Friday, July 01, 2005

SCOTUS

So Sandra Day O'Connor is retiring, paving way for the President to nominate someone who's idea of the perfect social order is Alabama, circa 1950. The Senate will then descend into the chaos (remember that judicial compromise? - out the window). Democrats will try to block the nomination by any means necessary. Frist will scream "obstruction" (how dare the opposition party disagree with the majority!) and threaten to go nuclear. In the end, Bush will likely win and get his social ultra-conservative. Girls in Mississippi will have to start driving to Illinois for their abortions.

But amid all of this doomsaying, I think that we liberals ought to focus on some very important. What's that, you ask? Blame. In other words, who's fault is this mess?
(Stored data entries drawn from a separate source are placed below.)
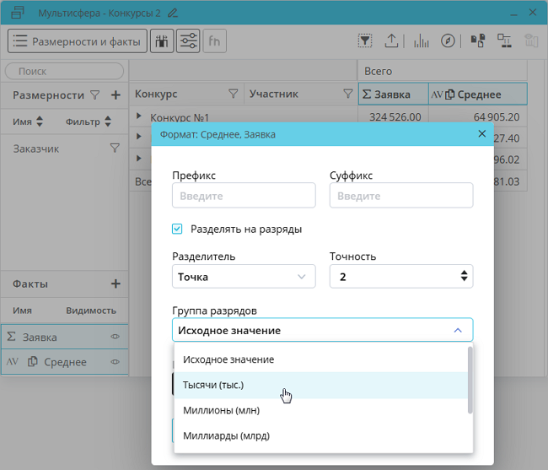Click the Размерности и факты button
The width and height of the screenshot is (548, 470).
(78, 41)
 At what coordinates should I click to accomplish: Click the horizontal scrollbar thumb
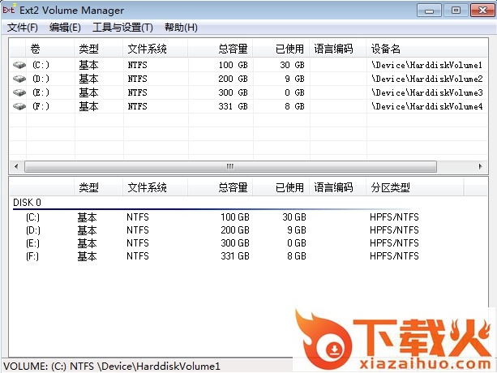point(229,166)
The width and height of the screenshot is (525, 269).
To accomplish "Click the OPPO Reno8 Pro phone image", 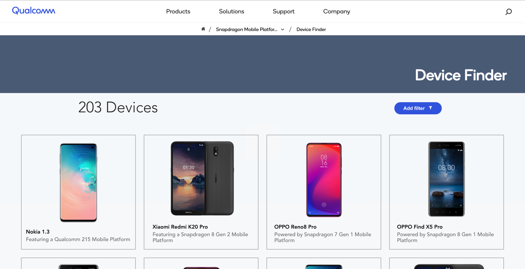I will pyautogui.click(x=324, y=180).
Oh, I'm sure there are lots of candidates - Tom Daschle and John Kerry, for being lousy leaders; James Dobson and Ralph Reed, for being such social neanderthals; President Bush, for tricking us all into believing in 2000 that he was a moderate.
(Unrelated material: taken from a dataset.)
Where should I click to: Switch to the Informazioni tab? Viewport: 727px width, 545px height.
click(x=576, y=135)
But the real blame in my book has to go to Ralph Nader. Remember? The asshole who cost Al Gore the election? Yeah, without him, Gore would be President, and we could look forward to a nice moderate liberal to replace O'Connor, a nice moderate conservative.

Oh, you might say, Nader's hardly the real culprit here, and besides you're just kicking a guy who's already down. To which I answer, maybe and sure, but so what?, respectively. Progressives decided in 2000 that Clinton and Gore were some sort of crazed arch-conservatives in disguise, rather than the best liberal leaders since JFK. So they deliberately torpedoed Gore in order to get Bush in 2000, and then hopefully a "real" progressive in 2004. But it all failed miserably.

So now we just have to sit and wait for Bush to nominate his ultra and wait for the fireworks to begin.